[Dataset rows]
-- -- --

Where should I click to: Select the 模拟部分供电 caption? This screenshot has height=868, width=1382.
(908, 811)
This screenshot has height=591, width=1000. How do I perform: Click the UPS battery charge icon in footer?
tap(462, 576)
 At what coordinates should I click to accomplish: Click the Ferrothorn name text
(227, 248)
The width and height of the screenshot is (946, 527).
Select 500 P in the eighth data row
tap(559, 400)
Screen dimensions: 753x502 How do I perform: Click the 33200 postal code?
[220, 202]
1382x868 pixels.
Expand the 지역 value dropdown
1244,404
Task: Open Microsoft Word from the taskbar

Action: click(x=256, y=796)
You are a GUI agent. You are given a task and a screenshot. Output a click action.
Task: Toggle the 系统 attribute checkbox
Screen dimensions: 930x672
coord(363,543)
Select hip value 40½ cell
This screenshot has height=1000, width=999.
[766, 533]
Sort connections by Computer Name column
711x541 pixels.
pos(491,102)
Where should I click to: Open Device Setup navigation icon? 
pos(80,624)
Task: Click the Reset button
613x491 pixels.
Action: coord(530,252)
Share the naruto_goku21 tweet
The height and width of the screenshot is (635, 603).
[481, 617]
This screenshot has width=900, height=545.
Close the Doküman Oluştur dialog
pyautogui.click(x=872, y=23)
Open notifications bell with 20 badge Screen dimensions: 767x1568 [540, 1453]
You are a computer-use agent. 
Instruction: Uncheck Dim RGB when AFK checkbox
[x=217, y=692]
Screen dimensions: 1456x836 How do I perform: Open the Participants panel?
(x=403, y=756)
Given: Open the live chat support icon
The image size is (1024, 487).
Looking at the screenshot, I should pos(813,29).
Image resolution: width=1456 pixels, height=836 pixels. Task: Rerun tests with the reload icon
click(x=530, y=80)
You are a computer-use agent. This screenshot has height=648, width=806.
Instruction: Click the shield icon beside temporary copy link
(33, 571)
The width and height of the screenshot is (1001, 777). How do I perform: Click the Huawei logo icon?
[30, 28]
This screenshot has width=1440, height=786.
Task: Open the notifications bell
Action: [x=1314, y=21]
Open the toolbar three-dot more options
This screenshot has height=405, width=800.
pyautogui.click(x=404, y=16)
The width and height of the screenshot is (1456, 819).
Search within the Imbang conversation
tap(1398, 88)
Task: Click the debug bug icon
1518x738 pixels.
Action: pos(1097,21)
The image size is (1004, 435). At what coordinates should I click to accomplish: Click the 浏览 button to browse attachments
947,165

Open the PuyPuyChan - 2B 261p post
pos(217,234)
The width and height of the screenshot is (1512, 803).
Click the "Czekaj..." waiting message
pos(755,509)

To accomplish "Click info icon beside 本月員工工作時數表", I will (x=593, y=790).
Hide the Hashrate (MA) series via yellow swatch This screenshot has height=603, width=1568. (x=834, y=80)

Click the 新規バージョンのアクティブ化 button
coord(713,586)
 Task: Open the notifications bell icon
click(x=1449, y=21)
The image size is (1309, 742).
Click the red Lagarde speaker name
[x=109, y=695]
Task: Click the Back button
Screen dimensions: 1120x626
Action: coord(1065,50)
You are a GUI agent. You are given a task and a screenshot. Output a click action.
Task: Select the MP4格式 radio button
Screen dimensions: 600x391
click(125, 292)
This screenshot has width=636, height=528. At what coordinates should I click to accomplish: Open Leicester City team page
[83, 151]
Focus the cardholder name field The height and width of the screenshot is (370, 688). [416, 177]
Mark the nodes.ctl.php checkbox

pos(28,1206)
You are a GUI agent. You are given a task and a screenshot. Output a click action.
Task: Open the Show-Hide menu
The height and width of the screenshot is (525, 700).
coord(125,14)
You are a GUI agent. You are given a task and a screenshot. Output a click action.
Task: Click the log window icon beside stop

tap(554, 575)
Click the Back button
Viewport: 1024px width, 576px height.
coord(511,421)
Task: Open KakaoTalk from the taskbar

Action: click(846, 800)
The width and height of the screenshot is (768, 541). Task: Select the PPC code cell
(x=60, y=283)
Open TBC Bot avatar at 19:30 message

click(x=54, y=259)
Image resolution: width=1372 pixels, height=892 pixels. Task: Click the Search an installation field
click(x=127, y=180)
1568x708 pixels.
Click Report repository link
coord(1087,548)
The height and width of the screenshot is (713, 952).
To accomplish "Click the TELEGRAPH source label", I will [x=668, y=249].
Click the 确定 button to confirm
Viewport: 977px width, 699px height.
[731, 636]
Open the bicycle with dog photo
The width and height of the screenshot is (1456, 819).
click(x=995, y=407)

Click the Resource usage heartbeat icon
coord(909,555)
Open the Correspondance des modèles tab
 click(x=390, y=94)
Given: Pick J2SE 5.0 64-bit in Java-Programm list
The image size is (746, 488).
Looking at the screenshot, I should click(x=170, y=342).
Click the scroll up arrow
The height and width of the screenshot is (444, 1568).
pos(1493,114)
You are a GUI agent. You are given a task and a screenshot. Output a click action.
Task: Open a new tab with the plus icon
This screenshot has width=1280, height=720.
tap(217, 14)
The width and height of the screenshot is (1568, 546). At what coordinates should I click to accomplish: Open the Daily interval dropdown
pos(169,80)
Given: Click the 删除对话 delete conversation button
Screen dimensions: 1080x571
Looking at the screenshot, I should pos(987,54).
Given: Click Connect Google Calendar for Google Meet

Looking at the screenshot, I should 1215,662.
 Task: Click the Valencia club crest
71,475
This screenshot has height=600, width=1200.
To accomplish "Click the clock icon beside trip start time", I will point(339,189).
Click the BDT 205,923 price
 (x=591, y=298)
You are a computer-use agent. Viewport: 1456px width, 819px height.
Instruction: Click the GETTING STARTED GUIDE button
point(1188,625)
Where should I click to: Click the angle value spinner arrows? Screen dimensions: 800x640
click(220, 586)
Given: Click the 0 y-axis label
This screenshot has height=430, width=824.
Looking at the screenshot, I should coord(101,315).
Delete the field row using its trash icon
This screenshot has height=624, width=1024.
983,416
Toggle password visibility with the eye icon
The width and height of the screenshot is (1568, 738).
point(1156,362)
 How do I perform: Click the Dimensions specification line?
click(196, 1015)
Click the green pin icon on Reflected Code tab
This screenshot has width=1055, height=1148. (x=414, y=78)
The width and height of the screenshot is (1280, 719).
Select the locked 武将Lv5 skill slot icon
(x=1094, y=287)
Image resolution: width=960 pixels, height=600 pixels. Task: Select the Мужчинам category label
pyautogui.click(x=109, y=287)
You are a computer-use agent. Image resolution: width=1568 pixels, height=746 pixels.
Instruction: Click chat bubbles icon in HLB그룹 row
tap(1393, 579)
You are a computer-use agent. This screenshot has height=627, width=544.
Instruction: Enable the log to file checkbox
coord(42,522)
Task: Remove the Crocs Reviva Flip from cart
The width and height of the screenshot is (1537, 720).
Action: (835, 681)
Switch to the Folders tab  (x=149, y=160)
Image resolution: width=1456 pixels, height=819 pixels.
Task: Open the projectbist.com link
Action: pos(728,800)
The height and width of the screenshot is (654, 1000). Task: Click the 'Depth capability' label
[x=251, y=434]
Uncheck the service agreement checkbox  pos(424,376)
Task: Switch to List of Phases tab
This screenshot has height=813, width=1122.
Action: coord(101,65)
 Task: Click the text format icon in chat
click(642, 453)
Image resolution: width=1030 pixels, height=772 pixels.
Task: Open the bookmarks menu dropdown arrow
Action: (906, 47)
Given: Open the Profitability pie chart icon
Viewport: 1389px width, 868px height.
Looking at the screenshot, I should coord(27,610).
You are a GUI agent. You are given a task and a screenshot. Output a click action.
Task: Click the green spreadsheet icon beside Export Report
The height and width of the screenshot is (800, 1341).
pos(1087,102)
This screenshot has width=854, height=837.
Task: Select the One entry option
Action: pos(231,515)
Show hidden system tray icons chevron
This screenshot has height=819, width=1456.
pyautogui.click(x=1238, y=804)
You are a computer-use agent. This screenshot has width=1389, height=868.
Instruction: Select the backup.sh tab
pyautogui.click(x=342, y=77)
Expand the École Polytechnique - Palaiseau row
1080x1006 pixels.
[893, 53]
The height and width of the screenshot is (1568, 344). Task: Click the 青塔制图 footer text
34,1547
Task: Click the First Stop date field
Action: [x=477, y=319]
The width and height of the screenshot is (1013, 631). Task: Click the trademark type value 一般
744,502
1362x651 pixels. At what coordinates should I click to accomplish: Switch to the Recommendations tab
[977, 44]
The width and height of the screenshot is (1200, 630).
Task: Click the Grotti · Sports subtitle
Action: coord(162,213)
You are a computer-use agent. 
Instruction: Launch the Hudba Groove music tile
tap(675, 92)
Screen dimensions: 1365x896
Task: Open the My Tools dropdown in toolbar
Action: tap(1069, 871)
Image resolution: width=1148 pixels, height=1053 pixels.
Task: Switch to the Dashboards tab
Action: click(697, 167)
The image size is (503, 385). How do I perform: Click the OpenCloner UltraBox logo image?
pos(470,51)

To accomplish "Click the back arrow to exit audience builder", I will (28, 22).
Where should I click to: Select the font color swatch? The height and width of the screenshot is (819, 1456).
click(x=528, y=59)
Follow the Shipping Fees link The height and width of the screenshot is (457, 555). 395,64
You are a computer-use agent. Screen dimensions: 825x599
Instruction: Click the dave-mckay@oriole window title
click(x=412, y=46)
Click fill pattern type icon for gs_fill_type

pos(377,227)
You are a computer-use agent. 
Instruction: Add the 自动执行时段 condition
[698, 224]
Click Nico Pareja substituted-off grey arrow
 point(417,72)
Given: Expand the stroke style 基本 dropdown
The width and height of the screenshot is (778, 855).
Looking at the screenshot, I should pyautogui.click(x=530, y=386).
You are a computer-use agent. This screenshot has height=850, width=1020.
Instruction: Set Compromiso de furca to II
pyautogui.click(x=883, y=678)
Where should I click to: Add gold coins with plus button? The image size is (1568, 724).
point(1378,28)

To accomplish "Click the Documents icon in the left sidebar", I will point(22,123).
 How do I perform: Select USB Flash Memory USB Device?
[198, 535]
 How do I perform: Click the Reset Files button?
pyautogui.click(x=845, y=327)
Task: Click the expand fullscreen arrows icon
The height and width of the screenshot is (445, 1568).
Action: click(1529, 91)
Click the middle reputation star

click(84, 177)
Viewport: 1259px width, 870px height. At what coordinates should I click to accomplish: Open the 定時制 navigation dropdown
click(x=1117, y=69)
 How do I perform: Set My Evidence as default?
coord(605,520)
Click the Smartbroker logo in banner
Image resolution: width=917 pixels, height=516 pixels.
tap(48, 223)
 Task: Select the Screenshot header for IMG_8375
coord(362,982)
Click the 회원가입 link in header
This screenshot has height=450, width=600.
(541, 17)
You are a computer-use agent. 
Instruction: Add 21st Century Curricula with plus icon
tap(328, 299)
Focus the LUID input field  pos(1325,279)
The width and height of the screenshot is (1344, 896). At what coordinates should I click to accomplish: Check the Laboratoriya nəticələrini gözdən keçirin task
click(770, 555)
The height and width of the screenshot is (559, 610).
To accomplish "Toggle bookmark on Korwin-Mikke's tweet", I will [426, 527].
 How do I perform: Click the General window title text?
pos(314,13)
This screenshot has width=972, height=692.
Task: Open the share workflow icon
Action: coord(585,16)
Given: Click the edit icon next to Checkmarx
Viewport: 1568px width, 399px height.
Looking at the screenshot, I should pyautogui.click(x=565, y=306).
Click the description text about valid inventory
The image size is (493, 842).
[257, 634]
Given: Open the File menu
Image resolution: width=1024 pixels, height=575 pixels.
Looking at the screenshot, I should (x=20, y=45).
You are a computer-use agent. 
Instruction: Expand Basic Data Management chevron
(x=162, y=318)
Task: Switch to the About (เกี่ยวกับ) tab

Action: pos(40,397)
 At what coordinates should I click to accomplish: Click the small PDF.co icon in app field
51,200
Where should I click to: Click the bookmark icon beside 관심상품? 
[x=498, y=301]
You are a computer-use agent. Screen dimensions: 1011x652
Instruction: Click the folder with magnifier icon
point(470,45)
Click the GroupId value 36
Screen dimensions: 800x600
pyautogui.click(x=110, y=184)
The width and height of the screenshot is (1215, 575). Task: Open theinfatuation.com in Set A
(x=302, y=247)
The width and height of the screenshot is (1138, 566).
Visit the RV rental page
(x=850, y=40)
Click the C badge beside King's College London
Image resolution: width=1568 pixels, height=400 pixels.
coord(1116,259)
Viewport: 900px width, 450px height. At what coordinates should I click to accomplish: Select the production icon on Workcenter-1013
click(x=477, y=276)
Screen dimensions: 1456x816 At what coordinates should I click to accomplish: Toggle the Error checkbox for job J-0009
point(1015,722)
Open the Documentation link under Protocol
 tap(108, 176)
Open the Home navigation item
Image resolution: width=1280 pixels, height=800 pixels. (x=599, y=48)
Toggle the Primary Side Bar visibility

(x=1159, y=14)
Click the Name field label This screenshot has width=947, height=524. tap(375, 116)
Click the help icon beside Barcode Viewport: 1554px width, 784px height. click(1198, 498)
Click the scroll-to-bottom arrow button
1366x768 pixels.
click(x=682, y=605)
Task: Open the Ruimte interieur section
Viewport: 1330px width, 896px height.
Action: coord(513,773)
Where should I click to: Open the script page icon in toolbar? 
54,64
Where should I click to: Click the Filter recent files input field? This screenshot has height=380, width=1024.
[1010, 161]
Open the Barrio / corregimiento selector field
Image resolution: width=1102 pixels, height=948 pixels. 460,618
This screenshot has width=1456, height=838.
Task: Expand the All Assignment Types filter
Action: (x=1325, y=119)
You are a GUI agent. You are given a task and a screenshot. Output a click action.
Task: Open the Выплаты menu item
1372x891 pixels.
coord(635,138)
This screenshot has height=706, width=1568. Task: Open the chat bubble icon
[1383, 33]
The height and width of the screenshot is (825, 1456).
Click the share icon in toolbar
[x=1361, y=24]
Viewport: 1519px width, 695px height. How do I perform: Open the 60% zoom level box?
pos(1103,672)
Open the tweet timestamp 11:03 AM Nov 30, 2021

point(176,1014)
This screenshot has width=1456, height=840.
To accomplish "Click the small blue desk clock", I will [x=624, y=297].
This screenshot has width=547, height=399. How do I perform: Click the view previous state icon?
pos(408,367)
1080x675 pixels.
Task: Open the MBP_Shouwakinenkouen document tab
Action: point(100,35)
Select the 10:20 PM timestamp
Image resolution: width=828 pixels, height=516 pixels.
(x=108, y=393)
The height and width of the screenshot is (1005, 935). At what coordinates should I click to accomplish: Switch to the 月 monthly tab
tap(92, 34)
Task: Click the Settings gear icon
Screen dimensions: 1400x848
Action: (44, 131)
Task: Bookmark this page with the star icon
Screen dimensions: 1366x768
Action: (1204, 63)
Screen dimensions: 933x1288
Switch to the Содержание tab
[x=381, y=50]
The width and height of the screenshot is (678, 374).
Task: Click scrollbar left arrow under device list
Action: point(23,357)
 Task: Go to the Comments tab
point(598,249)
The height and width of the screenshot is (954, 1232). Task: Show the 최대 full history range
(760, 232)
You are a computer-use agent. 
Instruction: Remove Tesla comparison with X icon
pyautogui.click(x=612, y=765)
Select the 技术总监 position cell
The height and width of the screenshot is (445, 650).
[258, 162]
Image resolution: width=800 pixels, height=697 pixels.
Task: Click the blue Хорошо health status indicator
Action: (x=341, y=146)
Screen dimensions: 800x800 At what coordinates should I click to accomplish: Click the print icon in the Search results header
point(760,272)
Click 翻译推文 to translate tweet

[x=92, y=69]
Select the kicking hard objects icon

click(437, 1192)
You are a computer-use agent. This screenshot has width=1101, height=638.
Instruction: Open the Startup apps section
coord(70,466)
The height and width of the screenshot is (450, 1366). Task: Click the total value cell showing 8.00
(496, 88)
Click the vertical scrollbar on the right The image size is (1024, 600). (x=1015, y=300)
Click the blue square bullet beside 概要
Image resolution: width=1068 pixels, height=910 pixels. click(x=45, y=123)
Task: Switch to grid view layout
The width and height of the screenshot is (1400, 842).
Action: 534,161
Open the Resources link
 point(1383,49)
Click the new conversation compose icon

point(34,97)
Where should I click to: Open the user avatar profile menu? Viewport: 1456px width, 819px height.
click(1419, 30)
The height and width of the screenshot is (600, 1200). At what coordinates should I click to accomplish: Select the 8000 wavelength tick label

-- -- --

● **Task details**: Turn everything from the first of the lines above down to the line containing "click(x=530, y=80)" into a Markdown table, leaving out blank lines. Use the columns Row and Line, and number the rows in order.

● **The answer**:
| Row | Line |
|---|---|
| 1 | Where should I click to: Select the 模拟部分供电 caption? This screenshot has height=868, width=1382. |
| 2 | (908, 811) |
| 3 | This screenshot has height=591, width=1000. How do I perform: Click the UPS battery charge icon in footer? |
| 4 | tap(462, 576) |
| 5 |  At what coordinates should I click to accomplish: Click the Ferrothorn name text |
| 6 | (227, 248) |
| 7 | The width and height of the screenshot is (946, 527). |
| 8 | Select 500 P in the eighth data row |
| 9 | tap(559, 400) |
| 10 | Screen dimensions: 753x502 How do I perform: Click the 33200 postal code? |
| 11 | [220, 202] |
| 12 | 1382x868 pixels. |
| 13 | Expand the 지역 value dropdown |
| 14 | 1244,404 |
| 15 | Task: Open Microsoft Word from the taskbar |
| 16 | Action: click(x=256, y=796) |
| 17 | You are a GUI agent. You are given a task and a screenshot. Output a click action. |
| 18 | Task: Toggle the 系统 attribute checkbox |
| 19 | Screen dimensions: 930x672 |
| 20 | coord(363,543) |
| 21 | Select hip value 40½ cell |
| 22 | This screenshot has height=1000, width=999. |
| 23 | [766, 533] |
| 24 | Sort connections by Computer Name column |
| 25 | 711x541 pixels. |
| 26 | pos(491,102) |
| 27 | Where should I click to: Open Device Setup navigation icon?  |
| 28 | pos(80,624) |
| 29 | Task: Click the Reset button |
| 30 | 613x491 pixels. |
| 31 | Action: coord(530,252) |
| 32 | Share the naruto_goku21 tweet |
| 33 | The height and width of the screenshot is (635, 603). |
| 34 | [481, 617] |
| 35 | This screenshot has width=900, height=545. |
| 36 | Close the Doküman Oluştur dialog |
| 37 | pyautogui.click(x=872, y=23) |
| 38 | Open notifications bell with 20 badge Screen dimensions: 767x1568 [540, 1453] |
| 39 | You are a computer-use agent.  |
| 40 | Instruction: Uncheck Dim RGB when AFK checkbox |
| 41 | [x=217, y=692] |
| 42 | Screen dimensions: 1456x836 How do I perform: Open the Participants panel? |
| 43 | (x=403, y=756) |
| 44 | Given: Open the live chat support icon |
| 45 | The image size is (1024, 487). |
| 46 | Looking at the screenshot, I should pos(813,29). |
| 47 | Image resolution: width=1456 pixels, height=836 pixels. Task: Rerun tests with the reload icon |
| 48 | click(x=530, y=80) |